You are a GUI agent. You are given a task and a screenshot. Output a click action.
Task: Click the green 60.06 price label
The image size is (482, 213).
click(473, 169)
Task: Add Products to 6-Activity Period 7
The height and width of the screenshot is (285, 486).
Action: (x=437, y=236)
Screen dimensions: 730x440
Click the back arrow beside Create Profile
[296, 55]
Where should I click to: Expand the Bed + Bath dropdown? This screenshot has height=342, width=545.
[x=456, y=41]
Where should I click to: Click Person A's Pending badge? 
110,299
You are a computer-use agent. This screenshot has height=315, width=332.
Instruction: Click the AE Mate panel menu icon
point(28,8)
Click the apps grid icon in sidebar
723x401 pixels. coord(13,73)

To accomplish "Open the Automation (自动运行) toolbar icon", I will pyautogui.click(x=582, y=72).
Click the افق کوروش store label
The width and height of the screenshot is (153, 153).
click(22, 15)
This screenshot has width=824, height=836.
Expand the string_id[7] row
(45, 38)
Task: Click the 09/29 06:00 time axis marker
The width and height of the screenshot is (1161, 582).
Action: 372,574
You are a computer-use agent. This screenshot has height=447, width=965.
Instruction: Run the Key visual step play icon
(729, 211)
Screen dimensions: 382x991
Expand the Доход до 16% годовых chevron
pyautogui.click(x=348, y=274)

---

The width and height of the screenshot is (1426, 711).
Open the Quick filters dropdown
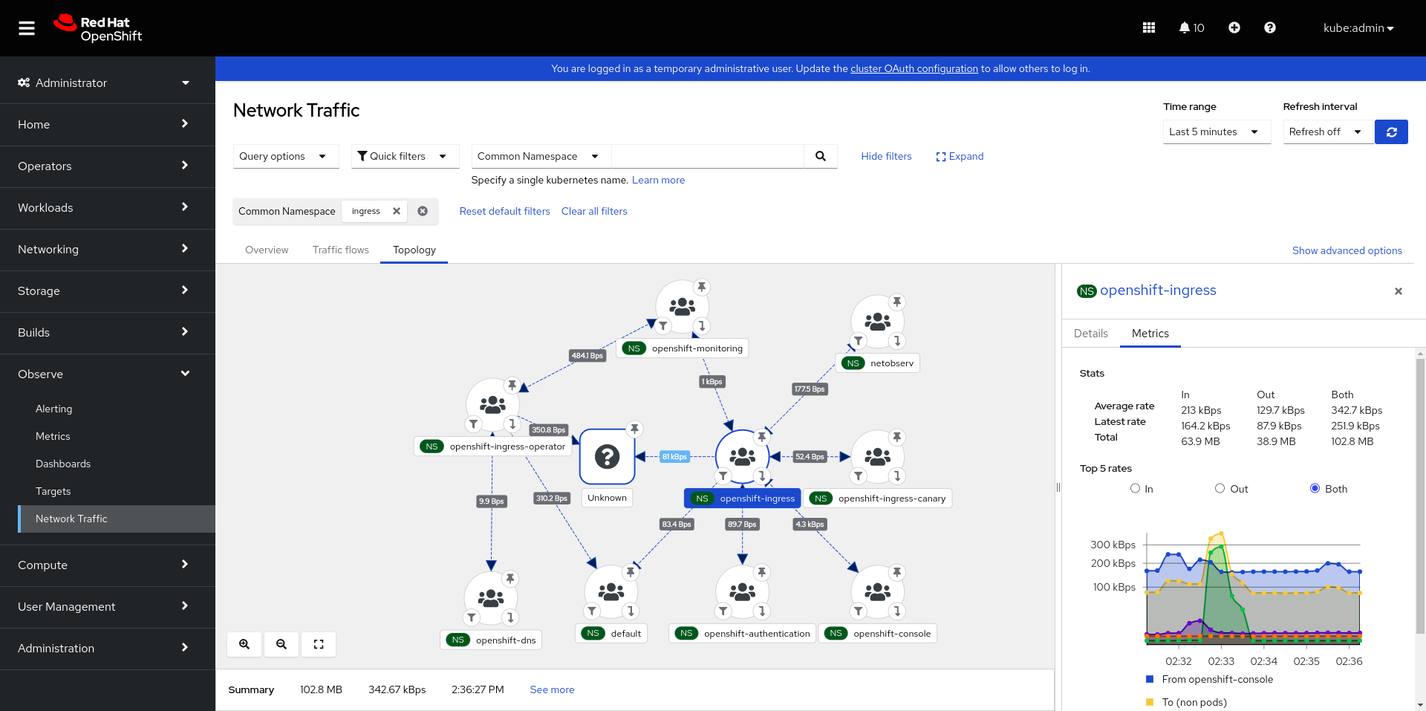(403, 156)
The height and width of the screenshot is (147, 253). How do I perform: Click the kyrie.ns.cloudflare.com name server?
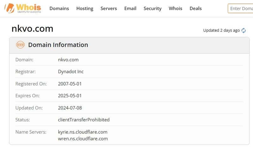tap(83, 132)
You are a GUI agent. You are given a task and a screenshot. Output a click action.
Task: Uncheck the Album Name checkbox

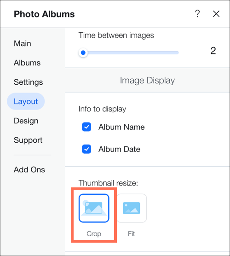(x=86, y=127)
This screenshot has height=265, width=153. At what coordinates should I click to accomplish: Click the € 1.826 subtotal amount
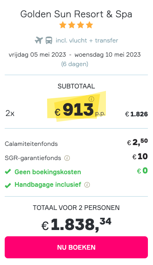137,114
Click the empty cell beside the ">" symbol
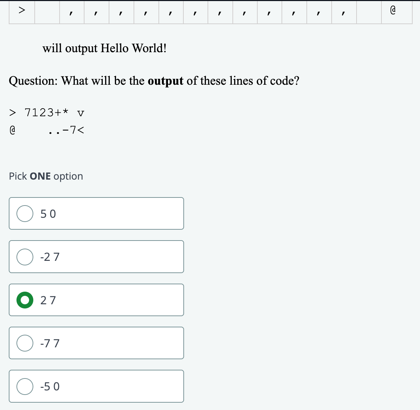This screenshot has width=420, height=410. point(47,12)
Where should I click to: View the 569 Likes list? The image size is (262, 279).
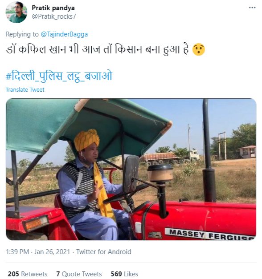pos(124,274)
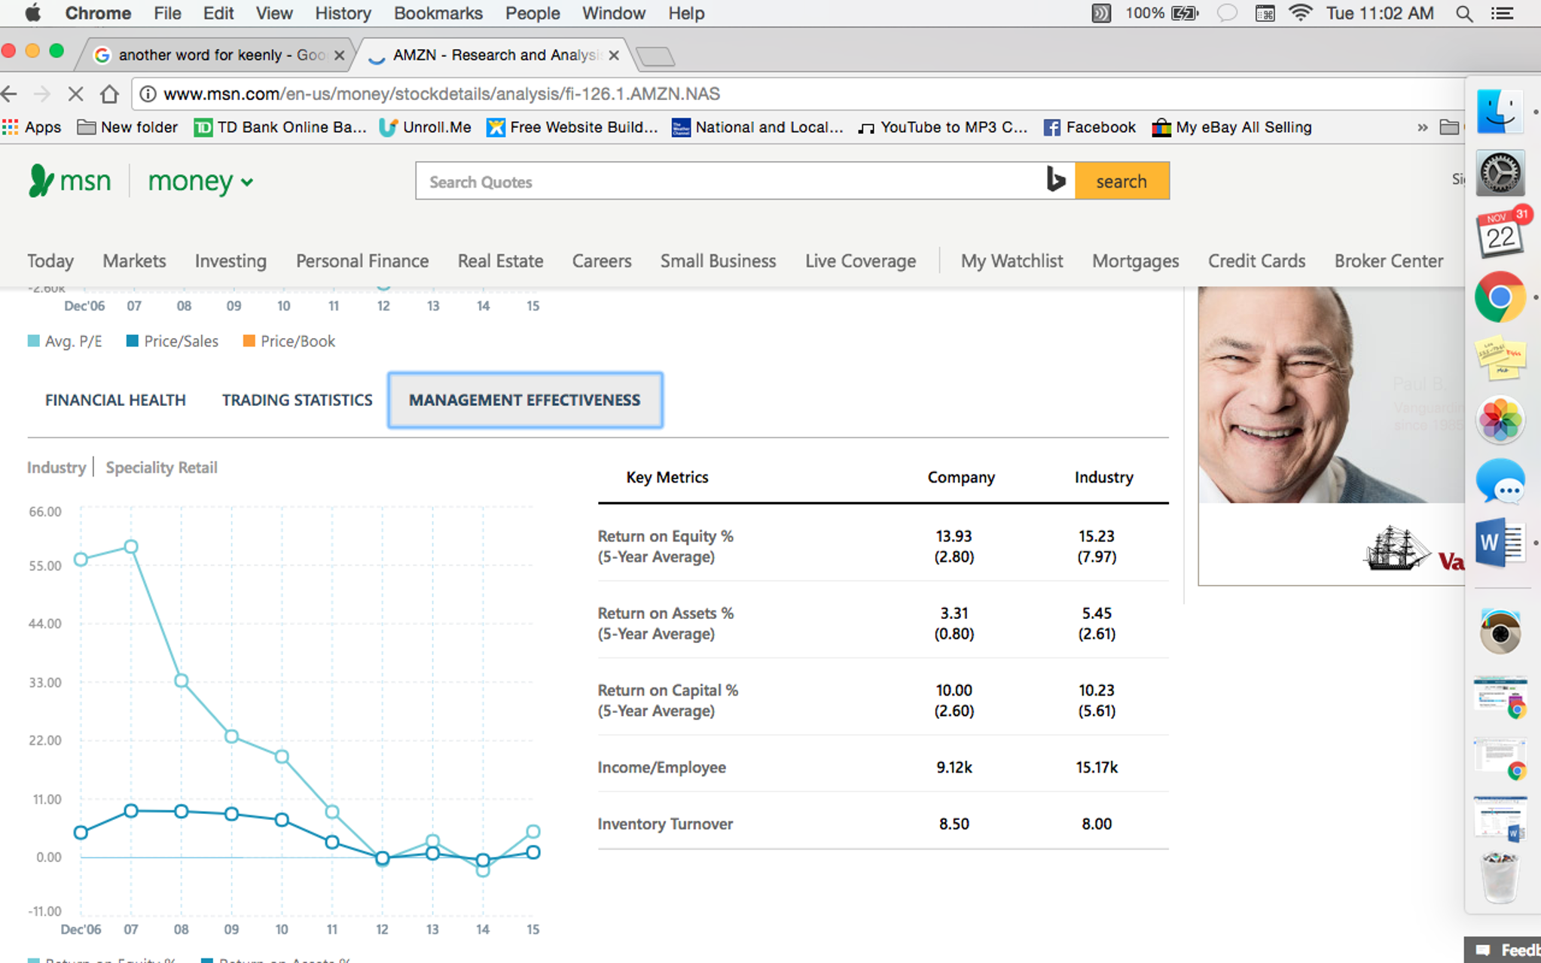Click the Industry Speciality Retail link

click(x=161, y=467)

...

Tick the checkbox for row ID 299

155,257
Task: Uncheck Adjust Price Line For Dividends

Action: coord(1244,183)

▶ [TASK TO COMPLETE] What lines in the data include the string "computer"? Copy each one.

▶ [SOLUTION TO THIS PROBLEM]
You are a computer-use agent. This screenshot has height=315, width=332.
You are a computer-use agent. This screenshot has height=447, width=965.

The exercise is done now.